Reaction to Maine Same Sex Marriage Vote From Federal Court Challengers to California's Proposition 8
Statement from Chad Griffin, Board President of American Foundation for Equal Rights, which is Leading the Challenge to Prop. 8 Being Argued by Attorneys Theodore Olson and David Boies
LOS ANGELES, Nov. 4 /PRNewswire/ -- Chad Griffin, Board President of the American Foundation for Equal Rights, which is leading the federal court challenge to California's Proposition 8 being argued by attorneys Theodore Olson and David Boies, made the following statement today in response to the results of the Maine election on same sex marriage:
"Our founding fathers did not intend for people's Constitutional rights to be determined by political campaigns. The results in Maine underscore exactly why we are challenging California's same sex marriage ban in federal court. When the Supreme Court ruled in Loving v.

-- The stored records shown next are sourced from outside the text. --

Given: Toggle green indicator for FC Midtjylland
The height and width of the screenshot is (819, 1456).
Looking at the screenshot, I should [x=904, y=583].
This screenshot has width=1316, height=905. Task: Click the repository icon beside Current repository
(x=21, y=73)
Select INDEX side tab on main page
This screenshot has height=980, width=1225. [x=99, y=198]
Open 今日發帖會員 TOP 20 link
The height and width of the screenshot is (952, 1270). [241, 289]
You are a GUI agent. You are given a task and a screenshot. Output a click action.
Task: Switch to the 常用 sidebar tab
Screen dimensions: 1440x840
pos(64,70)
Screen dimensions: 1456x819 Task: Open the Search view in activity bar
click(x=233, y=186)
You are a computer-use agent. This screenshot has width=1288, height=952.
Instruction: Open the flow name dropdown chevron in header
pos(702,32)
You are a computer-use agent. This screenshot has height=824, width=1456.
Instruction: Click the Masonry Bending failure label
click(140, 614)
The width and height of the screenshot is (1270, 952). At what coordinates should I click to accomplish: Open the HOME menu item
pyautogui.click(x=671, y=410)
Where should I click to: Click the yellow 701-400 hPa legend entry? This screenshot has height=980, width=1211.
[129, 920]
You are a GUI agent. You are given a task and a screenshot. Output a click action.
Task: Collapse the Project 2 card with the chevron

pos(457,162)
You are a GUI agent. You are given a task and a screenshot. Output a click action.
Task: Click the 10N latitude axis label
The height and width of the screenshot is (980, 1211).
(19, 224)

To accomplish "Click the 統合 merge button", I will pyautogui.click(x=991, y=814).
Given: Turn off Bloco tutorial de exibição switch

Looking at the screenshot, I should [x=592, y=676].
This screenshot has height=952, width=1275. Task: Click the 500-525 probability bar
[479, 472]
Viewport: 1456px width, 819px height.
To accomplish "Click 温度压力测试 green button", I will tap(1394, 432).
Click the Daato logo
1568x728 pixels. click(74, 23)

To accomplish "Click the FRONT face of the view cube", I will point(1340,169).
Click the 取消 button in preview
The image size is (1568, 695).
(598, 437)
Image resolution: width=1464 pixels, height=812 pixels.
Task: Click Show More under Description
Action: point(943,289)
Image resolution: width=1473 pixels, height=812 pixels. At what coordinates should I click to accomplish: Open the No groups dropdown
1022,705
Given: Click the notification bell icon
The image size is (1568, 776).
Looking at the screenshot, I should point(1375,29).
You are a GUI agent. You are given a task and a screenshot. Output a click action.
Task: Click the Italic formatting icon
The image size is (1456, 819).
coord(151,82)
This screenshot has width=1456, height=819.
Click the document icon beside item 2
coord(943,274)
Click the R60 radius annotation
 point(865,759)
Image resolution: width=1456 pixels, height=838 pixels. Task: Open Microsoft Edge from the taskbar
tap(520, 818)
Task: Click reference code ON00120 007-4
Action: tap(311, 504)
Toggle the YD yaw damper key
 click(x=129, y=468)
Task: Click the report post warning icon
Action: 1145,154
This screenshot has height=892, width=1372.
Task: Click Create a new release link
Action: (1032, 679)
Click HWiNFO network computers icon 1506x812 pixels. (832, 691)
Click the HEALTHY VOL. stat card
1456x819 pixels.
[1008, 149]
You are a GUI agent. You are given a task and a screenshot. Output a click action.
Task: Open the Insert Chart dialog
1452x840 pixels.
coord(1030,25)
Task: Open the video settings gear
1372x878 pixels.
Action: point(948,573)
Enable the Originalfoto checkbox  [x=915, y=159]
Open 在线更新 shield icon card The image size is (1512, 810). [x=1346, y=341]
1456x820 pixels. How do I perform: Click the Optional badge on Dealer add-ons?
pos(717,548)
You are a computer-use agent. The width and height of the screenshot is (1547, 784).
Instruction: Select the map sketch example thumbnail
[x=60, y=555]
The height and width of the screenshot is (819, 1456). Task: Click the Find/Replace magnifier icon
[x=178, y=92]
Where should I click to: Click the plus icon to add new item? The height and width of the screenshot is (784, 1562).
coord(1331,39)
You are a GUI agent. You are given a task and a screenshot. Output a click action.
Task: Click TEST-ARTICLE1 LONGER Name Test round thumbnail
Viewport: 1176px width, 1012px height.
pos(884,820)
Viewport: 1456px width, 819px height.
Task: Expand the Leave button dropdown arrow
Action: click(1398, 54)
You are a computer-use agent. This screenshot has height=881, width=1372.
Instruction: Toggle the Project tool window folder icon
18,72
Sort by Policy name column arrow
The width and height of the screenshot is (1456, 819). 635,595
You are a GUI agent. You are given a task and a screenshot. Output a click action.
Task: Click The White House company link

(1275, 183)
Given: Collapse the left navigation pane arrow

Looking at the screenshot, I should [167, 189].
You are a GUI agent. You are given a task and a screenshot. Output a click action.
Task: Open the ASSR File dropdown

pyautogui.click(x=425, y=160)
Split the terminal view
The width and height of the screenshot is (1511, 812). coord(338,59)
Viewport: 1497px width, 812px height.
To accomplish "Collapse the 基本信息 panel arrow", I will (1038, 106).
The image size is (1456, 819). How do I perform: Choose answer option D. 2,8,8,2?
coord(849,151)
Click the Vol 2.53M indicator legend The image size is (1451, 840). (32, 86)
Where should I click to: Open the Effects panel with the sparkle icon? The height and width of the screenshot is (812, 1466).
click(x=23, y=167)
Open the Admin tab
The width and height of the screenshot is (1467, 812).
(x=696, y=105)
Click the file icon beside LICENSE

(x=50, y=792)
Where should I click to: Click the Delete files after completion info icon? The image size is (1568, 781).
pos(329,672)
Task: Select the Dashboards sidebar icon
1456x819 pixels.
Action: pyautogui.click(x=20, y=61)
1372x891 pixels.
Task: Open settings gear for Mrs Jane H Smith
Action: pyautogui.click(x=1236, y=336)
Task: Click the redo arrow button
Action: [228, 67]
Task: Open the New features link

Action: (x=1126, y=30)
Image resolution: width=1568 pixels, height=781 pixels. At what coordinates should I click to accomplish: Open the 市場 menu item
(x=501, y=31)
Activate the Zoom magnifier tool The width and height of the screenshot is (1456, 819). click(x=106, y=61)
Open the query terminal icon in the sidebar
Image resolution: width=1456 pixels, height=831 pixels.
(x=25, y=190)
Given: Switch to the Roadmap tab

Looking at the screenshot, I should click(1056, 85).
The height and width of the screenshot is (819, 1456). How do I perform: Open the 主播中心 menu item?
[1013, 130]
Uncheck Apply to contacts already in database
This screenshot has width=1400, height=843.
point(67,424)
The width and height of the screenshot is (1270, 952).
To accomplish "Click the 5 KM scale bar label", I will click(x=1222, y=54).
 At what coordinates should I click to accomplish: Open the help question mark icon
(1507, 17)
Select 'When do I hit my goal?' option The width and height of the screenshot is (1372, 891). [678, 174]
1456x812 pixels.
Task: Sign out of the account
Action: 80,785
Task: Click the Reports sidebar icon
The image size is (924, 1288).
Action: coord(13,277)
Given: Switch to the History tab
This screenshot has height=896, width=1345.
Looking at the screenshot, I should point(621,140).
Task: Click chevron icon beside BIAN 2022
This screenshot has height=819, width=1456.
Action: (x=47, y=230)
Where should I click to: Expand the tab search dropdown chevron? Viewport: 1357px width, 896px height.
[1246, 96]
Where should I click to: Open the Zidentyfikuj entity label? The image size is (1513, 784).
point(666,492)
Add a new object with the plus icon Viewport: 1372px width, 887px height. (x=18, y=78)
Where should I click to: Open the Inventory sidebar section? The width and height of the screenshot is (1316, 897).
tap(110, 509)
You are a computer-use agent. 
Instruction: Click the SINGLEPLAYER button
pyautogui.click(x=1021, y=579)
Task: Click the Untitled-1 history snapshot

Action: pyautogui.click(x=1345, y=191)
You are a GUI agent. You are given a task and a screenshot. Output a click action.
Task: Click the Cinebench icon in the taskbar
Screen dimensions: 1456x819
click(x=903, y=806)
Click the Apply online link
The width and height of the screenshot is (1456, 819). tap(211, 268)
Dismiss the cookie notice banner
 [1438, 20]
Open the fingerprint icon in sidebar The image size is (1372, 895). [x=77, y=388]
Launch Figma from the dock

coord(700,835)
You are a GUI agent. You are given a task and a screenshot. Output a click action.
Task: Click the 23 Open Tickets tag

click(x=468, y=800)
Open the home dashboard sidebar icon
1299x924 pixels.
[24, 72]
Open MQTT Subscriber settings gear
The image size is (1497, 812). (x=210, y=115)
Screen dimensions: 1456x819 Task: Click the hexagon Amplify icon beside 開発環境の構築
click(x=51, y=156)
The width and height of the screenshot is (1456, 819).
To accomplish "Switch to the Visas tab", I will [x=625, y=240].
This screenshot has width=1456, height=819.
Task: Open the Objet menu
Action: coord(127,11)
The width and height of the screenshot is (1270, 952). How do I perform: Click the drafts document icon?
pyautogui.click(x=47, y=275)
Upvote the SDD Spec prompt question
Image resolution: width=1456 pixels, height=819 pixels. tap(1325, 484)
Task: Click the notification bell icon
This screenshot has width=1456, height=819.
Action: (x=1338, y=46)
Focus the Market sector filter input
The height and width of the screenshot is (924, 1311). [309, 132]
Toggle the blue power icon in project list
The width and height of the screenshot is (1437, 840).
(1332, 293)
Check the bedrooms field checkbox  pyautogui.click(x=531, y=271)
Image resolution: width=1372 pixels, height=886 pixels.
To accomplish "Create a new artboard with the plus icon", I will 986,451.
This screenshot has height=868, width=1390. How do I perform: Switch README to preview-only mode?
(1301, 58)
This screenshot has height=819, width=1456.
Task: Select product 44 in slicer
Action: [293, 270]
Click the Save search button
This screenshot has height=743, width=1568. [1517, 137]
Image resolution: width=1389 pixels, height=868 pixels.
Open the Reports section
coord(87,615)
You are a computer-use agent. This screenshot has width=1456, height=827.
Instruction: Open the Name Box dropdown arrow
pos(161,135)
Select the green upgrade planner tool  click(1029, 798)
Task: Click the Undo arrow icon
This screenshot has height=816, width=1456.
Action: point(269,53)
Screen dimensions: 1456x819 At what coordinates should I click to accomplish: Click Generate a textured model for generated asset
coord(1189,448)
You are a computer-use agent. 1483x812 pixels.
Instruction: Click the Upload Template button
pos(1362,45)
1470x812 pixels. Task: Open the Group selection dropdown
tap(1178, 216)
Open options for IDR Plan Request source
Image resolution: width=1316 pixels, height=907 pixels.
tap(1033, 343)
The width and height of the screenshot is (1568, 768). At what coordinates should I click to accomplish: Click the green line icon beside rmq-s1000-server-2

Virginia, more than 70 percent of Americans disapproved of interracial marriage. The U.S. Constitution guarantees equal rights to every American, and when those rights are violated, it is the role of our courts to protect us, regardless of what the polls say."
In 1967, the U.S. Supreme Court ended race-based restrictions on marriage with its ruling in the Loving v. Virginia case.
Proposition 8 eliminated Californians' right to same sex marriage and was passed on the November 2008 ballot.
The American Foundation for Equal Rights' case against Proposition 8 is scheduled for trial in the U.S. District Court, Northern District of California in San Francisco on January 11. The plaintiffs in the case are two same-sex couples -- Paul Katami & Jeff Zarrillo and Kris Perry & Sandy Stier -- who wish to be married but, because of Proposition 8, have been denied marriage licenses.
"This unequal treatment of gays and lesbians denies them the basic liberties and equal protection under the law that are guaranteed by the Fourteenth Amendment of the United States Constitution," their suit states.
According to the suit, Proposition 8:
- Violates the Due Process Clause by impinging on fundamental liberties.
- Violates the Equal Protection Clause of the Fourteenth Amendment.
- Singles out gays and lesbians for a disfavored legal status, thereby creating a category of "second-class citizens."
- Discriminates on the basis of gender.
- Discriminates on the basis of sexual orientation.
"More than 30 years ago, the United States Supreme Court recognized that marriage is one of the basic rights of man," their suit states, referring to the Court's decision in Loving v. Virginia.